Source extract

Current Partner Projects
Long Island Aquarium staff members often participate in research projects conducted in partnership with professionals from other leading institutions. These projects play a vital role in expanding our knowledge of particular marine species.
Seasonal Movements of Sand Tiger Sharks (Carcharias taurus) in the Western Atlantic Ocean
Partnered with Hans Walters/Wildlife Conservation Society/New York Aquarium.
The goal of this project is to clarify the seasonal movement patterns of sand tiger sharks in the western Atlantic Ocean. Since December 2000, 23 sharks have been tagged and released with Pop-Up Archival Electronic Transmitters off of the coasts of New York, New Jersey, North Carolina, and South Carolina.
Sand Tiger Tracking Program
The study of the movements of juvenile sharks – which are found in local New York waters in the late spring/early summer – is a crucial component of this project. From 2001-2003, Long Island Aquarium donated surplus juvenile sand tigers purchased from local fishermen, as well as vessels and crew to release tagged specimens back into the ocean. Long Island Aquarium has offered to continue their support in the tagging efforts for juvenile sharks.
Carcharias taurus is a depleted and protected species that migrates through waters governed by various state laws, which sometimes differ from federal law. Sand tigers, like many other large Atlantic coastal sharks, may also move across international boundaries. This ongoing study will provide an understanding of the marine habitats occupied by C. taurus at various times of the year. Such bio-geographical information is critical in order to determine where the species is most vulnerable to depletion from over-fishing or habitat destruction. This knowledge will enable the development of better and more consistent conservation strategies for sand tiger sharks in the western Atlantic Ocean. With increasing concern over the instability of shark populations worldwide, the success of this project will encourage the use of satellite telemetry in conservation-related studies of other potentially depleted shark species.
Studying the Biology of Chain Catsharks (Scyliorhinus retifer)
The study of the biology of a deep sea shark, the chain catshark (Scyliorhinus retifer), that inhabits the continental shelf and slope (at depths of 100-400 meters) from Nova Scotia to Nicaragua.
Deep Sea Catshark Research
The studies currently underway include:
Partnered with Dr. John Morrissey, Ph.D/Hofstra University.
- The biggest myth in shark science is that sharks can be identified using their teeth or scales. The truth is, however, that teeth and scale morphology changes with location within the mouth or on the body, and with time (i.e., juvenile teeth/scales are shaped differently from those of adults). We use Scanning Electron Microscopy to examine the teeth and scales of male and female chain catsharks of all ages to show that tooth and scale morphology are too variable to provide useful taxonomic information.

Problem statement
Extend the text on the Long Island Aquarium's partner shark research projects, picking up after its final sentence.

Dataset section
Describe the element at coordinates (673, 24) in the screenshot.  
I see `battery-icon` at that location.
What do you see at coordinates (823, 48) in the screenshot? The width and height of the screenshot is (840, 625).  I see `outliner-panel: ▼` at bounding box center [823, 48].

Answer space
- The diet of this small shark is virtually unknown. The stomach contents of catsharks that are landed as by-catch in local commercial fisheries are examined to determine their prey preferences in their natural habitat.
- An in-house colony of more than 100 chain catsharks is maintained to dispel another myth that sharks are insatiable predators. We are determining exactly how much food each individual consumes each day. Then, by comparing their daily intake to their weight gain, we will determine their assimilation efficiency, and consider if this important aspect of metabolism is affected by sex of shark, age of shark, or water temperature.
- Our catshark colony also enables study of various aspects of the reproduction, development and growth of these egg-laying sharks. By monitoring the members of our colony closely, we will determine number of eggs deposited by each female, interval between batches of eggs from one female, gestation time for the eggs, developmental sequence for the embryos within the egg case, size of young at time of hatching, growth rate of hatchlings, age at maturity and size at maturity. Moreover, by taking small blood samples, highlights of the above reproductive cycle can be correlated with concentrations of sexual hormones in the plasma of both sexes. Finally, because female catsharks store sperm for up to three years after mating, we can use genetic techniques to determine the paternity of their young. Are all of a female’s pups fathered by just one male? If they are fathered by more than one male, is it random or does the sperm from one male out-compete the sperm from other males to fertilize a disproportionate number of her eggs?